Each and Every Oilers Player Needs to Be Accountable

No more hiding in the bowels of the dressing room
Mattias Ekholm and Zach Hyman
Mattias Ekholm and Zach Hyman at the podium during the Heritage Classic.

When I first started covering the Oilers in the 1990s, when the dressing room opened to the media after games, pretty well every player would be at or near their stalls. They were ready to face the press, if need be — or to be available to that one outlier reporter who was working on some weird angle.

Now, when reporters walk into the room, it’s empty. Two or three players are requested by the media, and they’re brought out one by one. The rest get to escape the cameras and notepads.

Some of it reflects the changing nature of the media landscape. There’s fewer reporters on the beat. Teams and players fear negative social media blowback. The NHL and its teams have their own news services, so everything the independent reporters do is filmed and used by the league itself. And, there’s been a rise in bloggers and even newspaper columnists who don’t go to the games — they watch the games and those press availabilities from home.

And, yes, practices are more open when it comes to access.

But, after losses, the same guys, night after night, are selected to be the fall guys for an Oilers team that’s slipped to 2-9-1 and found a way to lose to the San Jose Sharks, a team filled with guys who make kids groan if they find them in their packs of hockey cards.

It would be refreshing to see someone in the Oilers vaunted leadership group demand that, after a loss like the one in San Jose, the entire team be ready to face the music. Each and every player would have to be at his stall, ready to answer. No one gets to hide after a bad game.

The guys who the media walk by would at least see how uncomfortable it is for teammates who have to answer for collectively poor efforts.

With the way it is now, you really have to sift through a lot of cliches and one-word answers to find anything that’s not… filler. Over the last week, there were a couple of things I heard that made me go… hmm.

The first came from Zach Hyman, who too often is thrown to the media. After Saturday’s loss at home to Nashville, he said the team is well aware of what’s killing them, but the players just can’t find a way to stop it.

“Those are key moments we talk about; the shift after a goal, the shift to start a period, the shift to start a game,” Hyman said. “We’re saying all the right things, those are the things you talk about, and what the coach talks about, but we have to go out there and do it. There’s no other answer, we’re not doing it right now.

“It sounds like a silly answer — but it’s the honest truth. We know what we have to do, we’re not currently doing it, but we know we can do it.”

After Thursday’s loss to the Sharks, Leon Draisaitl said this:

“There’s not too many guys in this room who have confidence, right now. I am part of that group. You just keep trying to get better every day.”

“We say the right words, we go into every game with the same mindset. We outchance and outshoot a lot of teams. It seems like we’re not deserving of bounces right now. You can’t rely on bounces, I’m aware of that. We’re not scoring enough and obviously giving up too much.”
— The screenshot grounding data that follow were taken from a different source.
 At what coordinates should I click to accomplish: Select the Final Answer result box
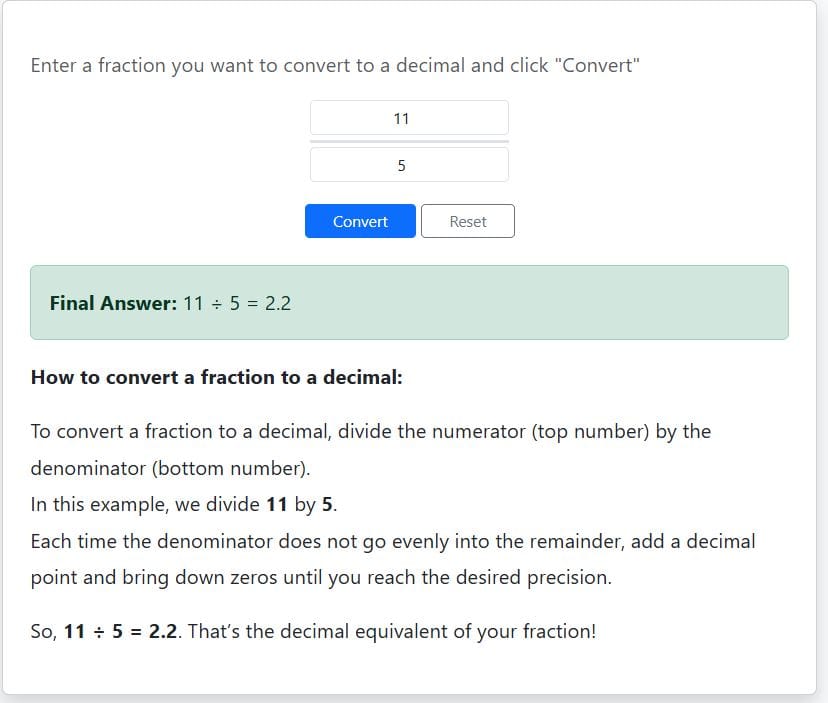click(x=409, y=302)
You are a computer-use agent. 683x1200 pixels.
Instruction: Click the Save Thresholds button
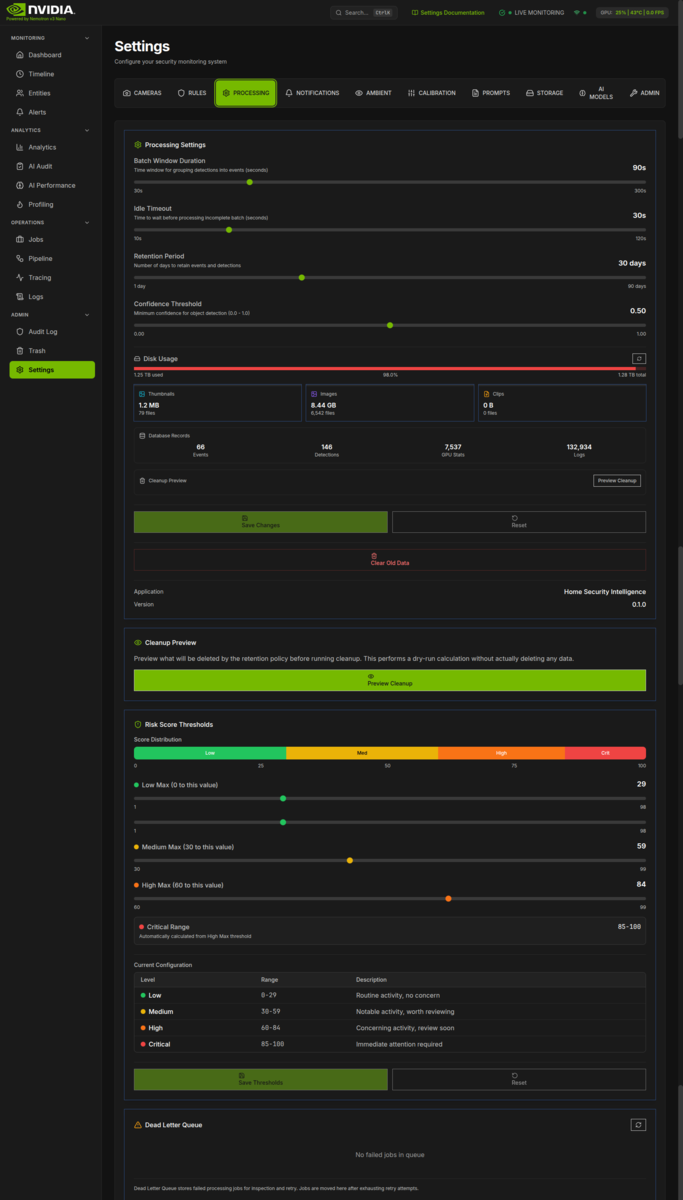click(x=260, y=1079)
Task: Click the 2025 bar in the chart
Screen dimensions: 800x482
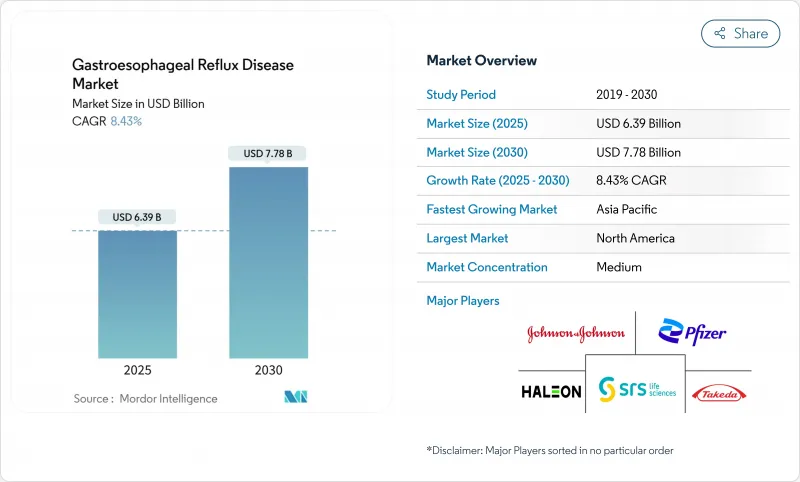Action: [x=137, y=294]
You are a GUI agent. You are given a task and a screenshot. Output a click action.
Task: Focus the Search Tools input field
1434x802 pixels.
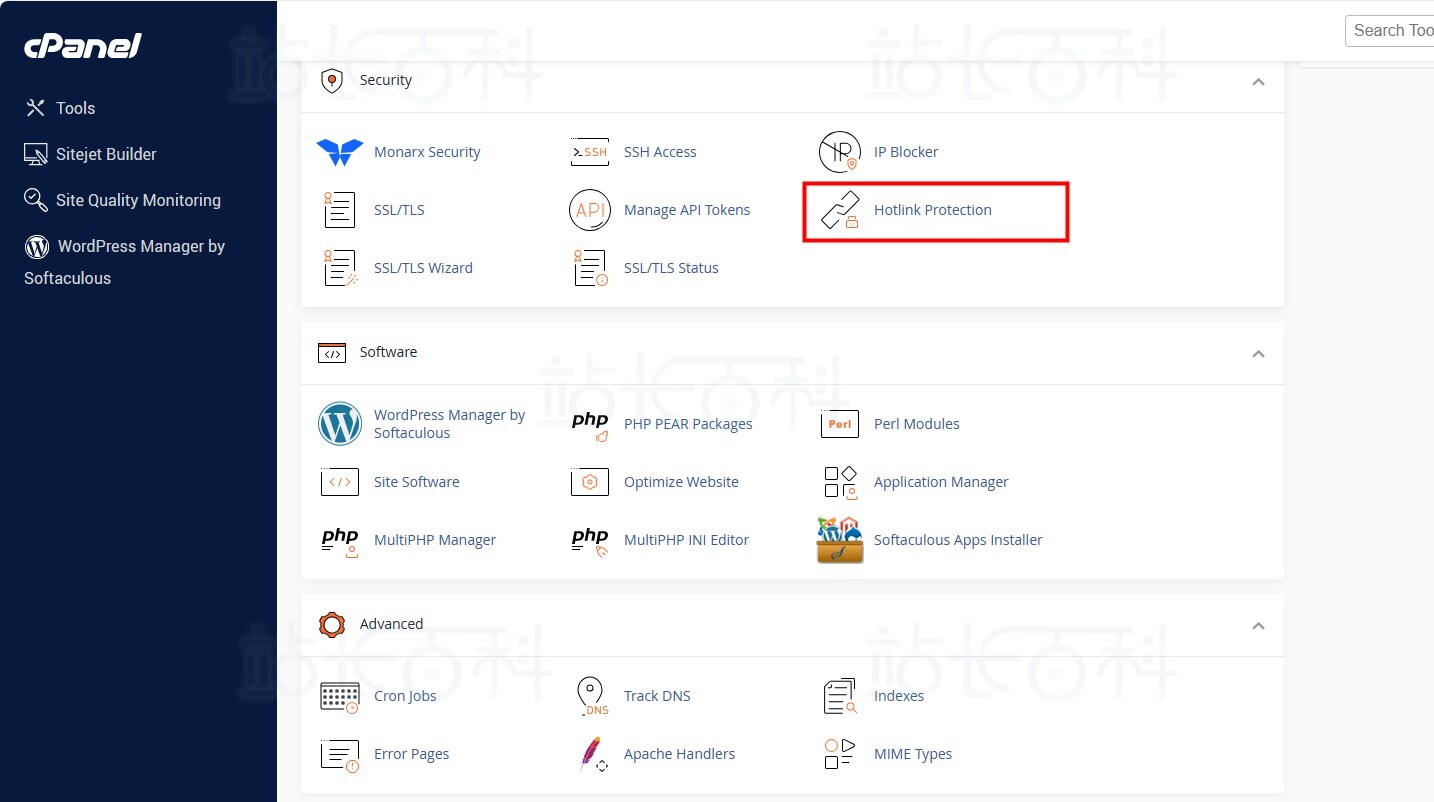coord(1392,31)
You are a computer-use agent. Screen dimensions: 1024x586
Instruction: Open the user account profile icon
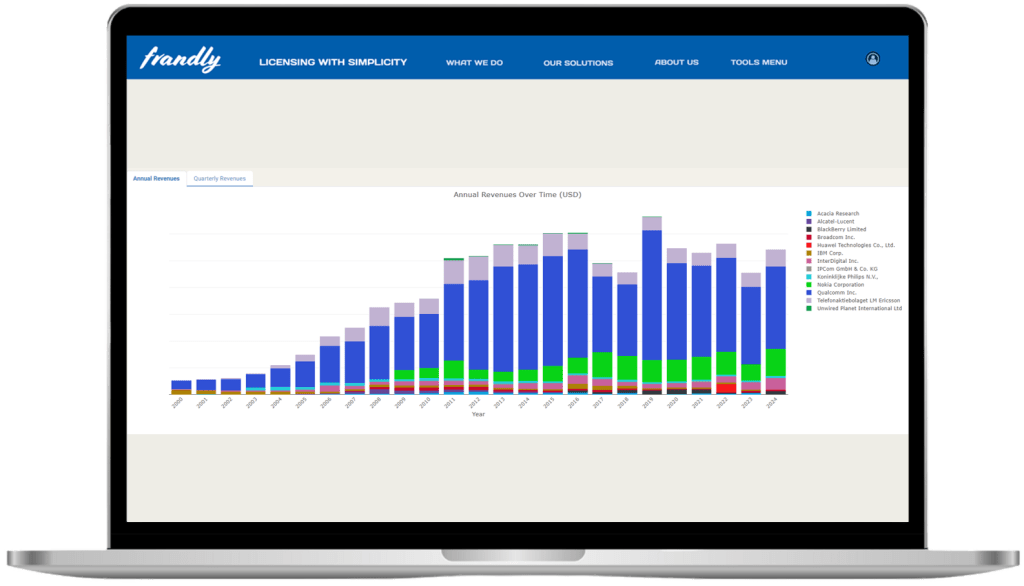tap(872, 59)
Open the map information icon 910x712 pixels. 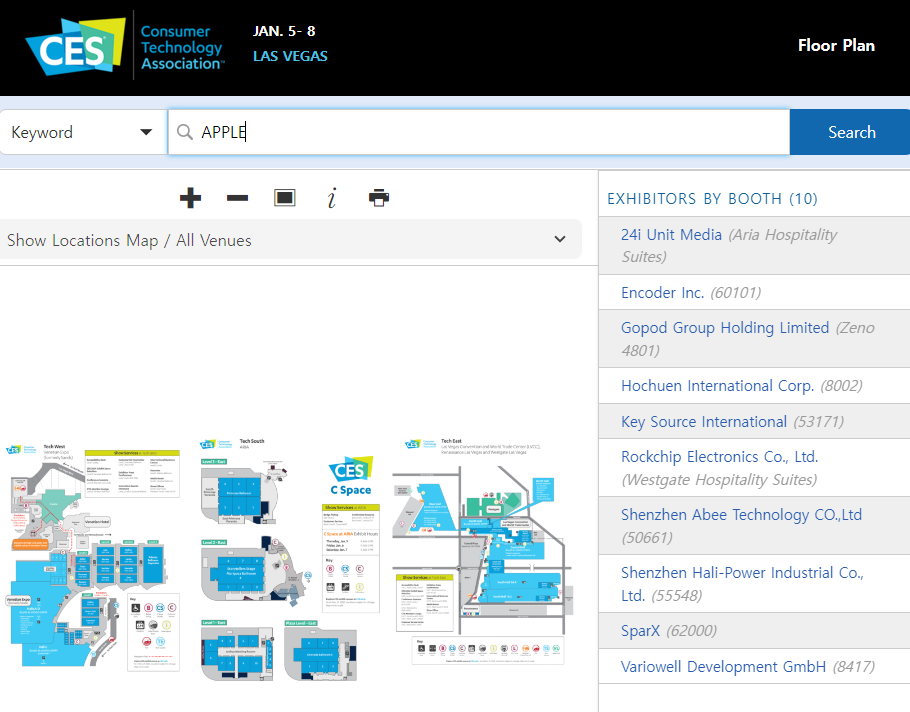coord(331,198)
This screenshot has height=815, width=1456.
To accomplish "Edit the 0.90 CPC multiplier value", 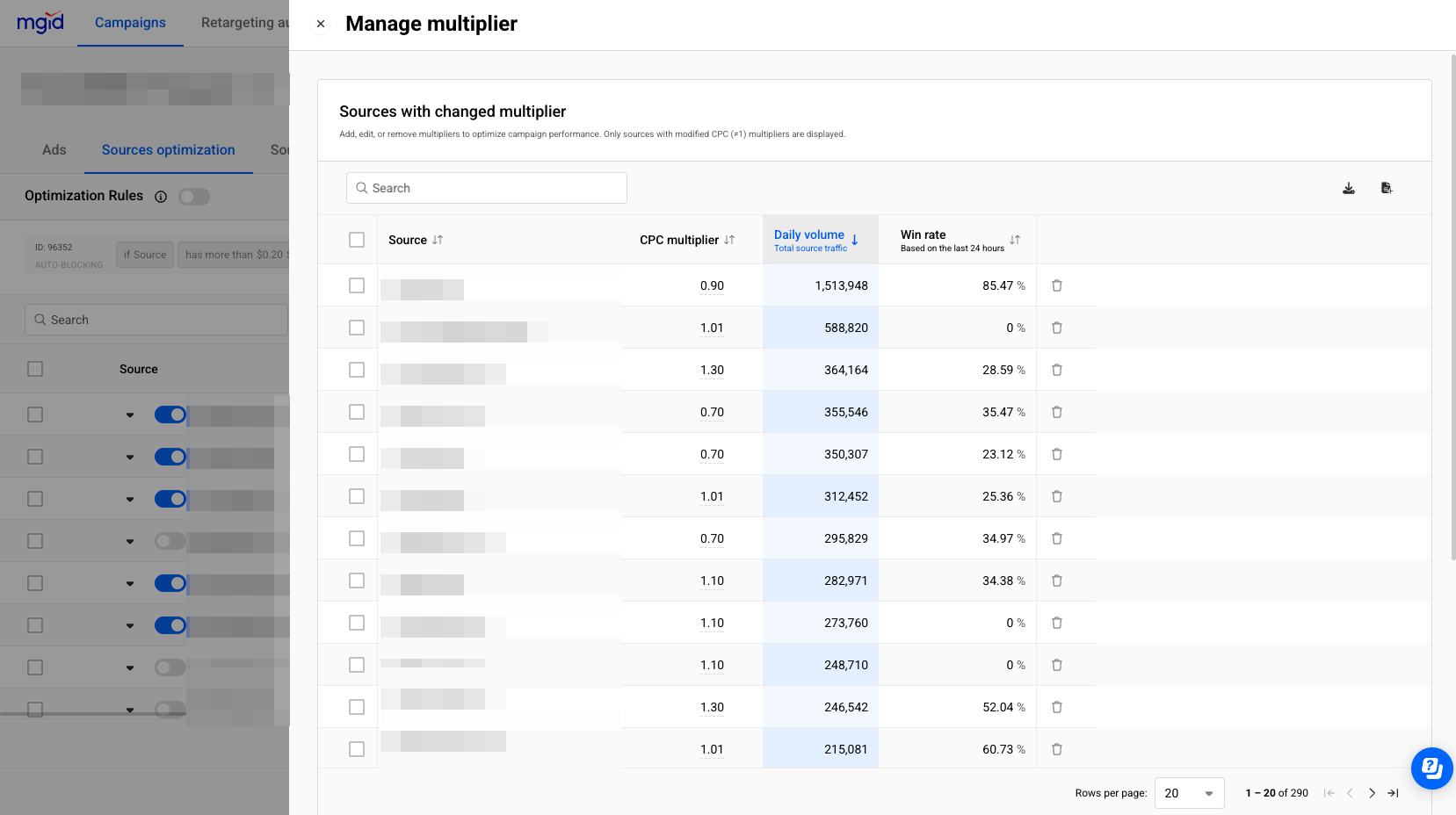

Both of these comments illustrate the same point — that this team knows what has to be done in order to turn its fortunes around. It goes into games with clear plans. Yet, once the puck drops, the same old happens.

Yes, the Oilers are regularly outshooting opponents. They deserved a better fate in Vancouver on Monday. But, Thursday in San Jose, it took until late in the second period for the Oilers to create real, high-danger chances. Sure, they had a lot of shots before that, but a lot of it was from the perimeter. There were a lot of one-and-done shots. Any team in the NHL will gladly give up 14-15 shots a period, if they’re all from the outside.

Like last week’s home loss to Dallas, which saw the Oilers unleash more than half of their 49 shots in the third period, the attack is inconsistent. The push comes when the team is already in a hole.

Sure, we all have our theories about what’s dreadfully wrong here — the lack of cap flexibility leasing to a tight roster, that Connor McDavid and Mattias Ekholm may not be at 100 per cent health, the goaltending issues. All of them at least have a hint of truth.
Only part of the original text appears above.